### INSTRUCTIONS FOR THE TASK
Please render the records from the line containing "You are a GUI" through the end of the records, both ends included, as a JSON list of strings with one string per line. Skip blank lines and leave the pictures out.

### TASK DATA

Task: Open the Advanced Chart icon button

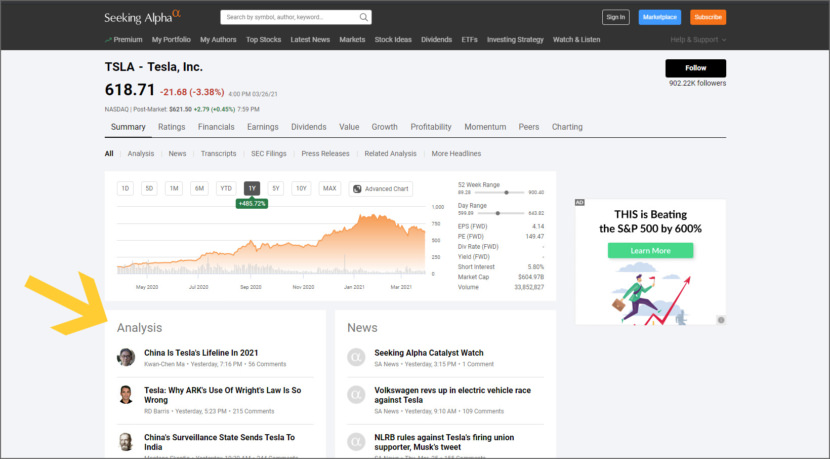Action: pos(357,188)
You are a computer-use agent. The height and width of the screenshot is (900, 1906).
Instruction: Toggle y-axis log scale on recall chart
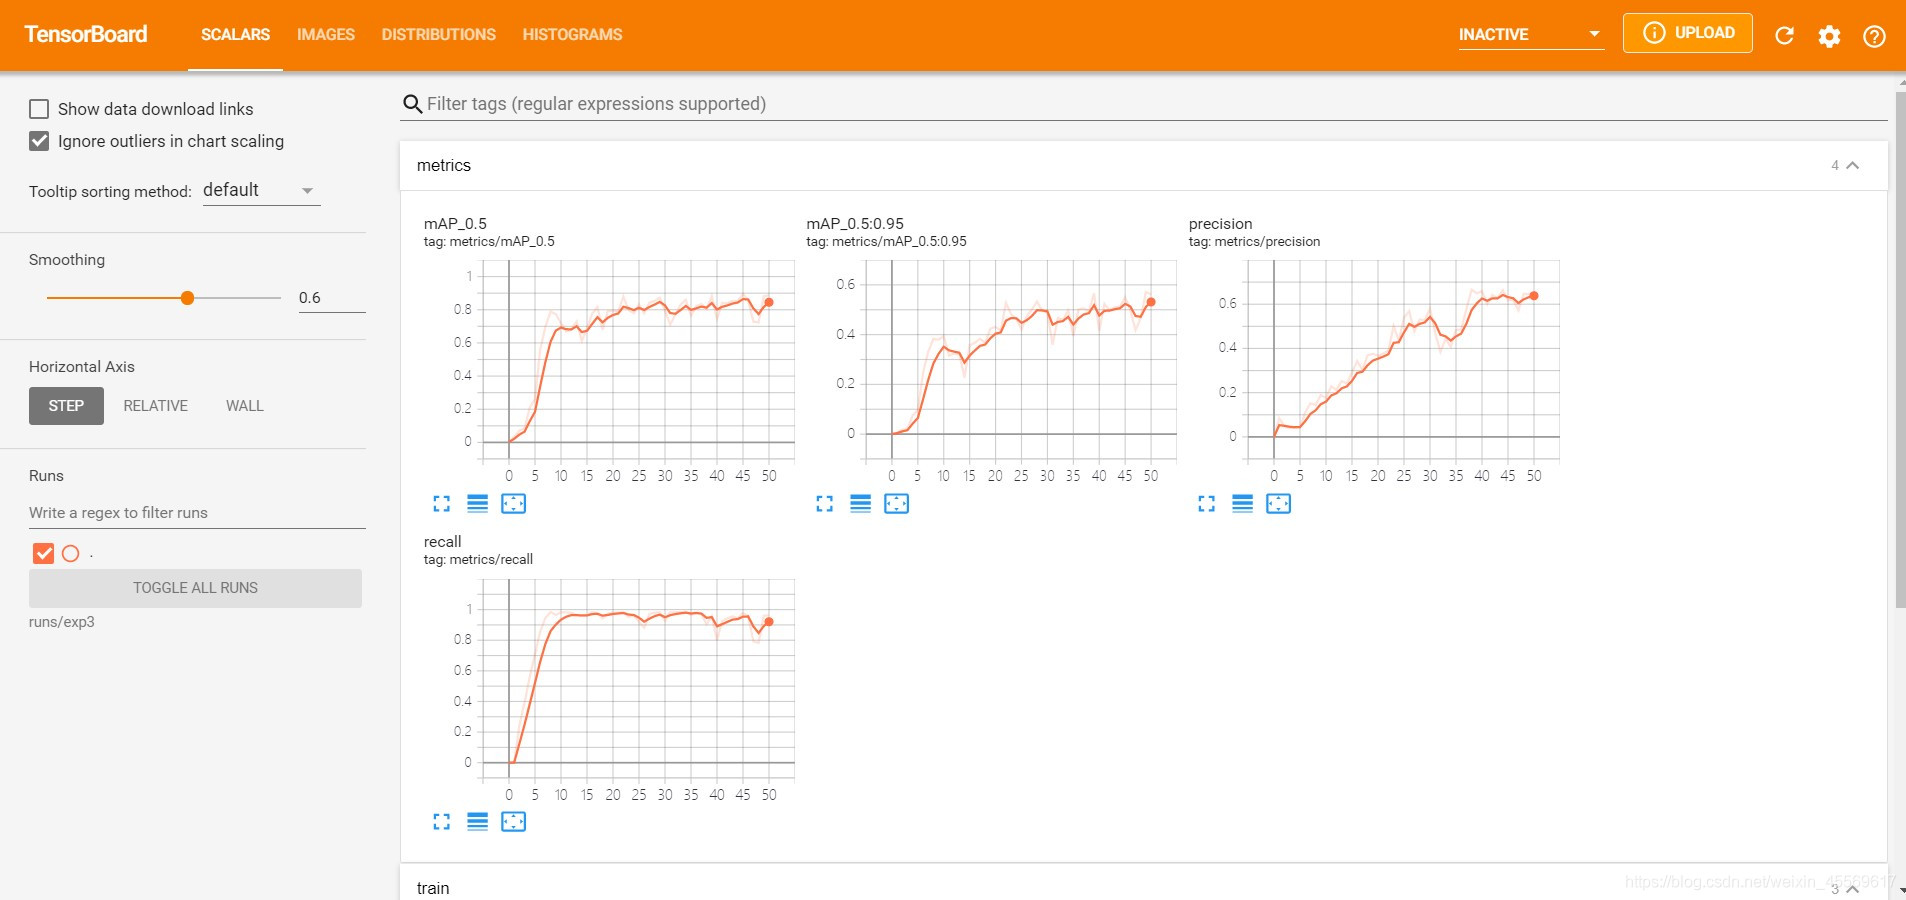tap(477, 822)
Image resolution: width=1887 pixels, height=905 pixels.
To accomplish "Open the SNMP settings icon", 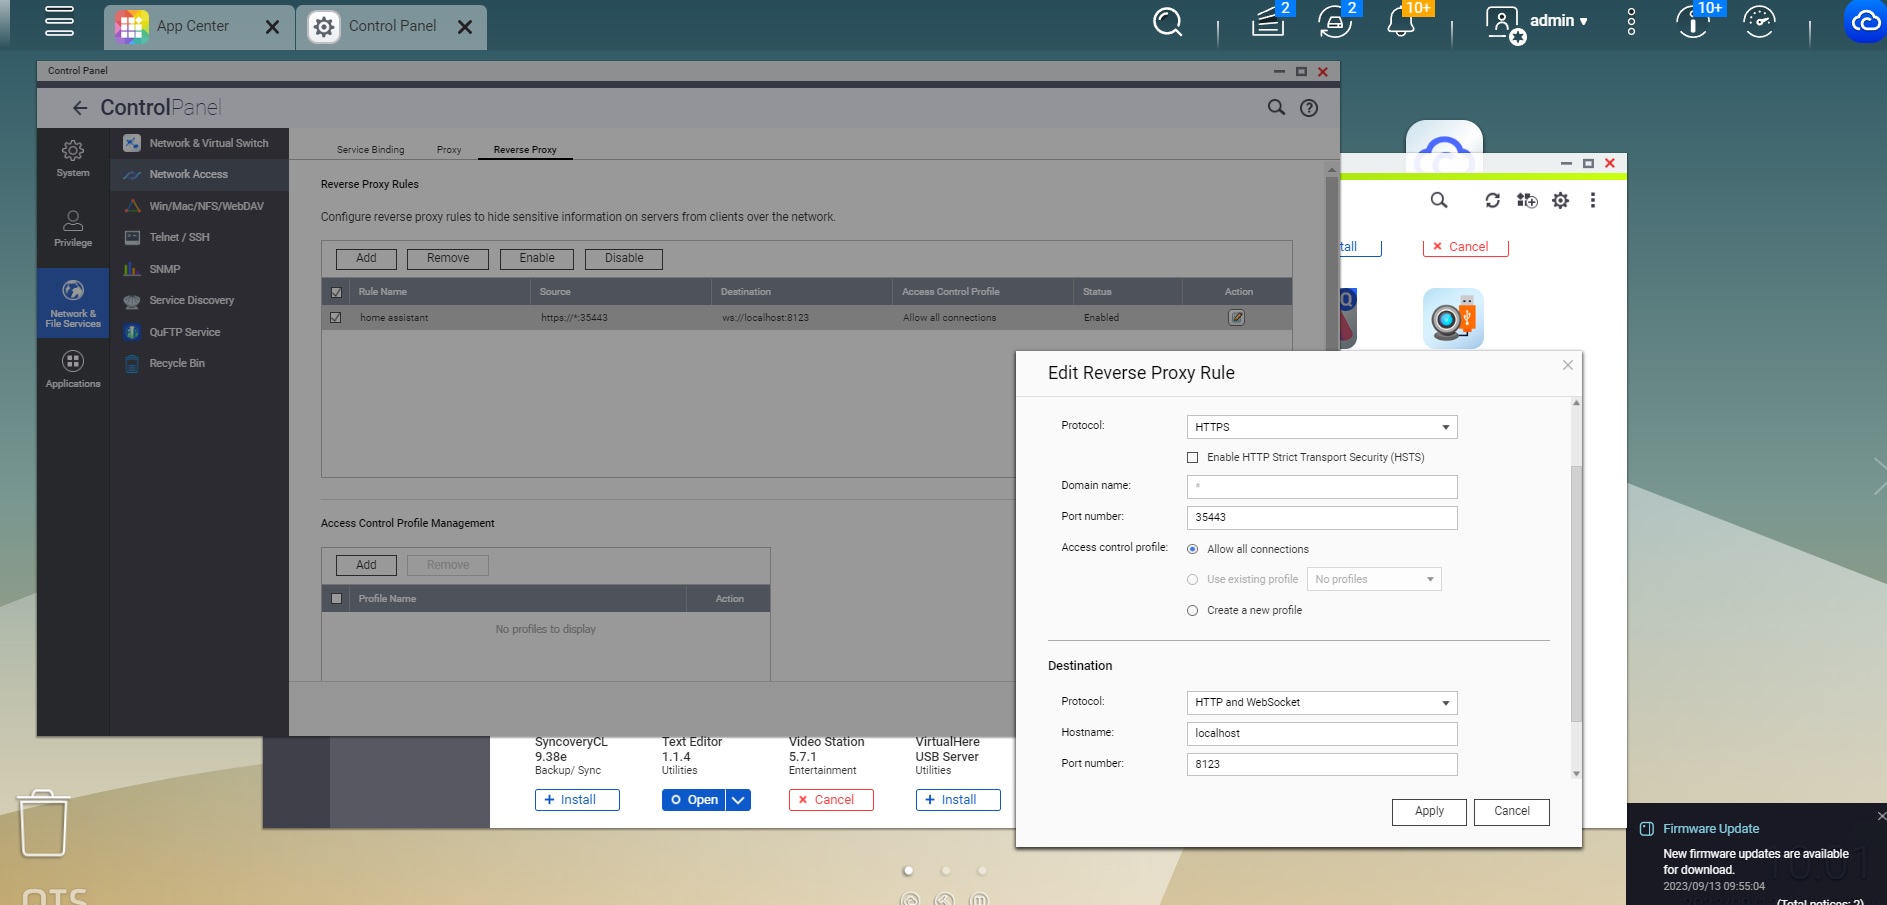I will 131,268.
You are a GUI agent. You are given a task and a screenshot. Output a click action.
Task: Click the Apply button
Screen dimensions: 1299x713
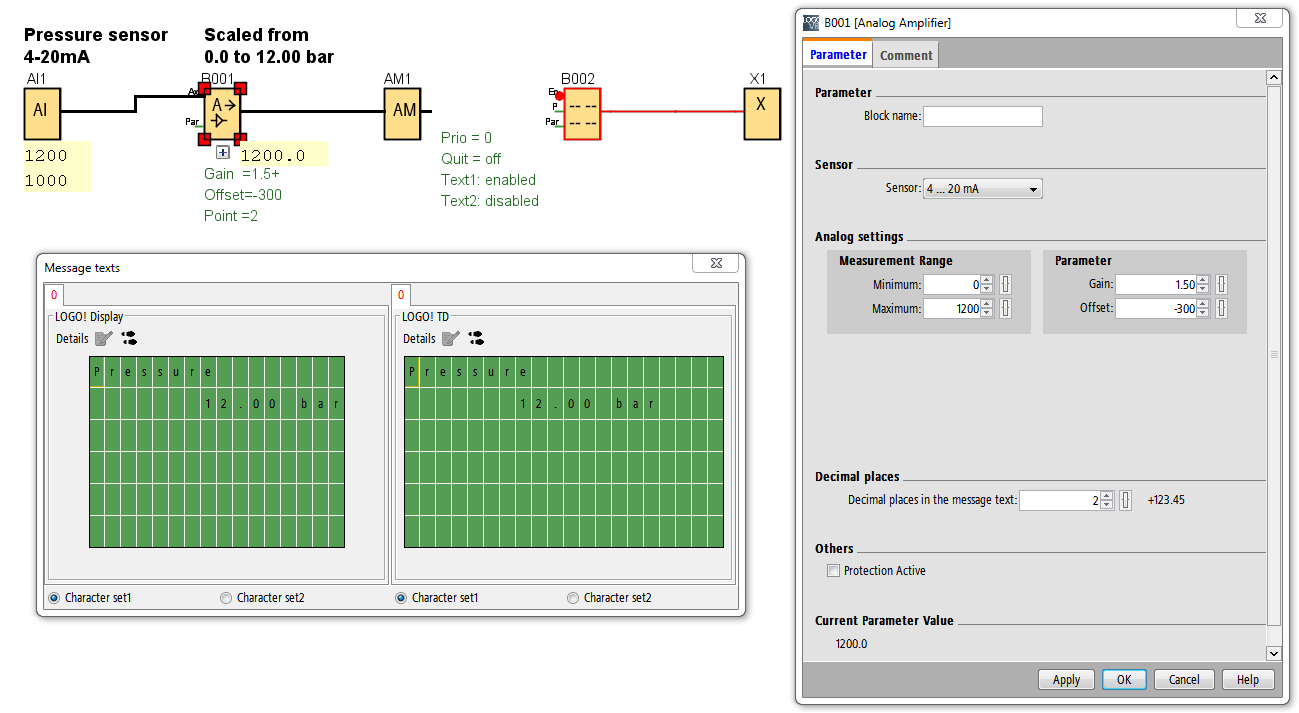pos(1066,680)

### WRITTEN SOLUTION
[
  "You are a GUI agent. You are given a task and a screenshot. Output a click action.",
  "Task: Click the Apply button",
  "Screen dimensions: 1299x713",
  "pos(1066,680)"
]